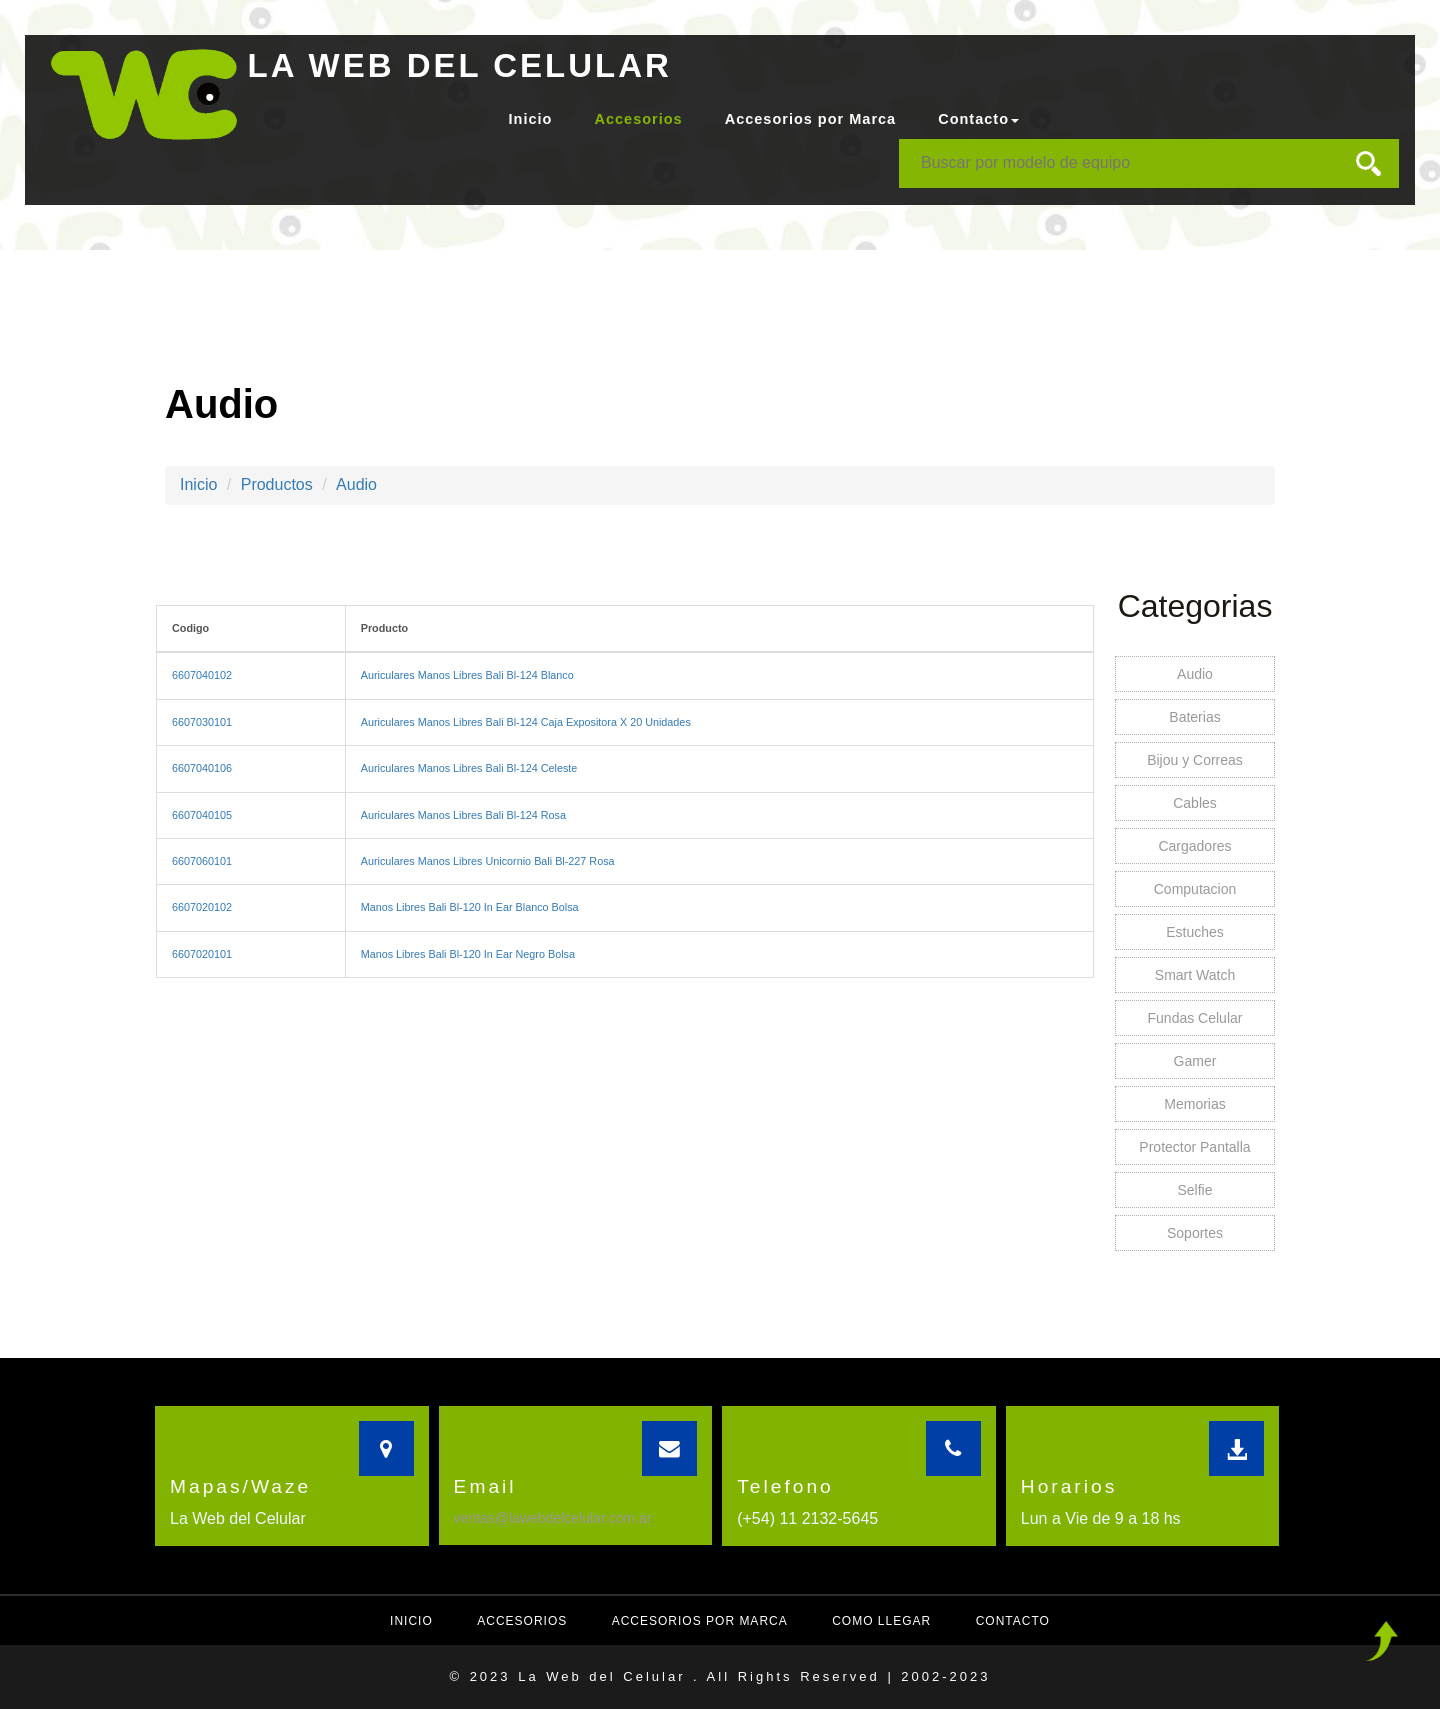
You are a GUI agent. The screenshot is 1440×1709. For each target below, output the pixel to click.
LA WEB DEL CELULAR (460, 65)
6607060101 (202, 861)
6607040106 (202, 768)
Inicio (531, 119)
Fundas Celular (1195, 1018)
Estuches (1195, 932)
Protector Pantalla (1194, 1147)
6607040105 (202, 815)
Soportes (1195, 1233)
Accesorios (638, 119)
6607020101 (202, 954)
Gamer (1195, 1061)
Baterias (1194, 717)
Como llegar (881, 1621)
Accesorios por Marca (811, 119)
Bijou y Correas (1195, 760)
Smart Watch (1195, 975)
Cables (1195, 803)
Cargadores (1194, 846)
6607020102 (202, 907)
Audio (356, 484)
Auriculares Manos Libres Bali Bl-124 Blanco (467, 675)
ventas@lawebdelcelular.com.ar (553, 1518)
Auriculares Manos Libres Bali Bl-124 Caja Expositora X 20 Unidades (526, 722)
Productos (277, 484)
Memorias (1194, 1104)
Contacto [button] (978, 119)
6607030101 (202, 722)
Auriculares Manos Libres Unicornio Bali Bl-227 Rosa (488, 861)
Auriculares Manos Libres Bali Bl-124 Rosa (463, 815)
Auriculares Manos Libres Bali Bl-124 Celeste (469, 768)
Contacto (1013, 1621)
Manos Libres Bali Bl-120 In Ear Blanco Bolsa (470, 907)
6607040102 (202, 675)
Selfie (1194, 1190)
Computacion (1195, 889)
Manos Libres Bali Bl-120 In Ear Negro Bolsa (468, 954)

:::::

(TASK BRIEF): Output the material above as a two-column CSV with the header row instruction,response, one row per item: the item's text in the instruction column and its answer in the response column. Put each field in double quotes, replace line breaks with spaces, and omit the pictures.

(THE RESPONSE):
instruction,response
"You are a GUI agent. The screenshot is 1440×1709. For each target below, output the pixel to click. LA WEB DEL CELULAR","(460, 65)"
"6607060101","(202, 861)"
"6607040106","(202, 768)"
"Inicio","(531, 119)"
"Fundas Celular","(1195, 1018)"
"Estuches","(1195, 932)"
"Protector Pantalla","(1194, 1147)"
"6607040105","(202, 815)"
"Soportes","(1195, 1233)"
"Accesorios","(638, 119)"
"6607020101","(202, 954)"
"Gamer","(1195, 1061)"
"Baterias","(1194, 717)"
"Como llegar","(881, 1621)"
"Accesorios por Marca","(811, 119)"
"Bijou y Correas","(1195, 760)"
"Smart Watch","(1195, 975)"
"Cables","(1195, 803)"
"Cargadores","(1194, 846)"
"6607020102","(202, 907)"
"Audio","(356, 484)"
"Auriculares Manos Libres Bali Bl-124 Blanco","(467, 675)"
"ventas@lawebdelcelular.com.ar","(553, 1518)"
"Auriculares Manos Libres Bali Bl-124 Caja Expositora X 20 Unidades","(526, 722)"
"Productos","(277, 484)"
"Memorias","(1194, 1104)"
"Contacto [button]","(978, 119)"
"6607030101","(202, 722)"
"Auriculares Manos Libres Unicornio Bali Bl-227 Rosa","(488, 861)"
"Auriculares Manos Libres Bali Bl-124 Rosa","(463, 815)"
"Auriculares Manos Libres Bali Bl-124 Celeste","(469, 768)"
"Contacto","(1013, 1621)"
"Manos Libres Bali Bl-120 In Ear Blanco Bolsa","(470, 907)"
"6607040102","(202, 675)"
"Selfie","(1194, 1190)"
"Computacion","(1195, 889)"
"Manos Libres Bali Bl-120 In Ear Negro Bolsa","(468, 954)"